Grand Theft Auto 3 is a benchmark game in perhaps all our lives. From the moment Claude and 8-Ball break out of the prison van, get into their car, and ‘Stripe Summer’ blares on Head Radio, what transpires in the next 30 or so odd hours is burned into the memory of almost everyone who was lucky enough to own a PS2 at that time.
In fact, Grand Theft Auto 3 was the game that single handidly justified the purchase of a PS2. The dopamine hits it consistently gave the player with its sheer (And almost instant) euphoric feeling of freedom, is one of the seminal moments in gaming history for a reason. Everyone heard ecstatic water-cooler talk, at school or in workplaces of its ‘anything goes’ approach, and jaws dropped across the world when people popped the disc on their home system and found it not to be hearsay. It was all true.
Now to be fair, there had been open world games before it, but there was never one that made the world such an integral part of the experience. Liberty City in GTA 3 felt like an immersive simulation, except on a much larger scale than ever before. With different systems interacting with each other and giving the sense of traversing around a living, breathing environment. It was mind-blowing when you first stepped inside a taxi, and realised that there was actually an in-built version of Crazy Taxi you could play. The stuff that SEGA charged players full price for, was a mini-game in Grand Theft Auto 3.
People talk about losing yourself and ‘messing around’ in Grand Theft Auto 3 to this day because truth be told, it was the only way to play it. Whilst it had a fantastic story-line campaign, plenty of creative missions and oddball characters , most players remember moments when they first completed their first stunt jump whilst listening to a particular track, when they finally completed a tough mission by losing the cops via the many shortcuts/ Pay N’ Sprays they memorized, when the cops first came to take them out , or if you’re like me, just travelling from one end of the map to other on foot. (Something that genuinely felt like exploration, instead of a chore)
One of the most ecstatic discoveries came for most players (including myself) at a point in the final third of the game, where once you wander deep into the isolated airfield, and discover a mysterious red plane called ‘Dodo’ that to your utter aghast-ment, you realized you can actually bloody fly. Not only could you fly planes in Grand Theft Auto 3, you could fly them to an obscure area of the map where some unfinished game-world was dumped (aka ‘Ghost Town’). That the game was intent on keeping this an ultra-obscure secret that 99.999% of people will never discover, is a testament to the ultra-focused purist vision that went into it’s creation. Rockstar wanted it to be an experience that people will tell their kids about, and it was most certainly that (whether the kids will be allowed to play it, was another matter).
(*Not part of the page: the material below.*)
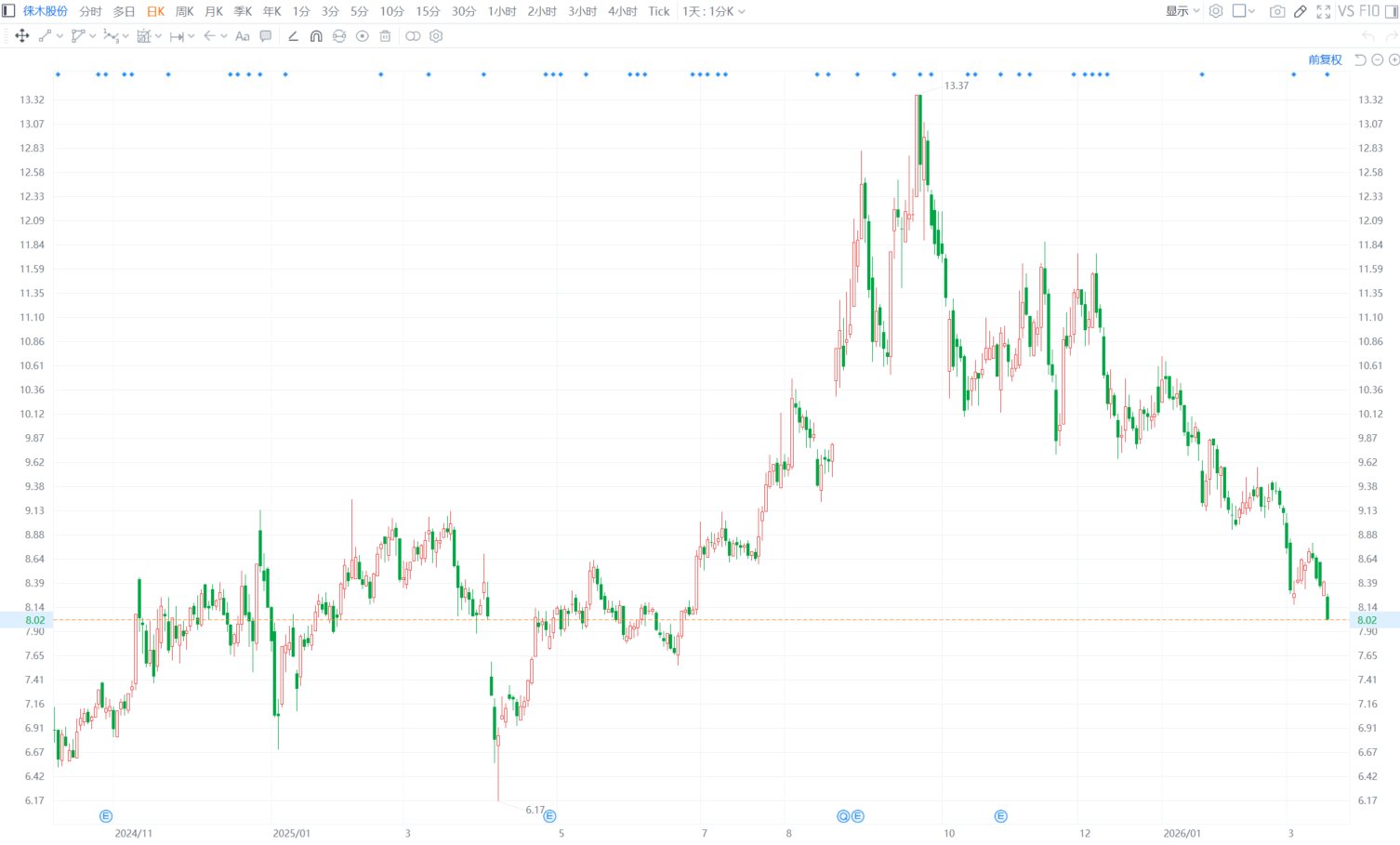Click the 徕木股份 stock name
Screen dimensions: 1400x845
(x=46, y=11)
The real star of the show though, was no doubt Liberty City itself. A rough approximation of New York, this didn’t feel like a copy/paste 3D construct. It felt a step beyond most other games because everything had a sense of weight and momentum. Every type of vehicle had its’ own handling, .All of us at that point of time were used to playing games in which vehicles felt like plastic constructs floating on plastic surfaces, here was a game that actually had visible vehicle damage, different handling for each vehicle, which meant that there actually was a skill ceiling. You actually got better at driving as the game went along ( Which is also thanks to the deviously escalating difficulty curve). GTA 3 was the sort of game where driving was it’s own reward. All three districts of the city (Portland, Staunton Island, Shoreside Vale) felt handcrafted and it was fun to just drive around and explore what ultra-detailed nook and cranny Rockstar had crafted. Often times, the dynamic weather would change to the evening rains and the correct track would play on the radio (Mostly, the SCARFACE tracks on Flashback FM) and going towards the mission marker became less of an important task, than say enjoying the feeling.
GTA 3 kicked off the open world phenomenon that that turned the entire industry over its’ head. Leading to many mediocre open world games, a few great ones and industry-wide ramifications that are being still debated to this day. Since then ,Rockstar (to their credit) were somehow able to always stay ahead of the curve and maintain their freshness with their later games. Their titles still make all the noise world over, but the seismic shift that they created (by design or by choice) can perhaps never be replicated and truth be told,they’ll probably be the first ones to tell you that.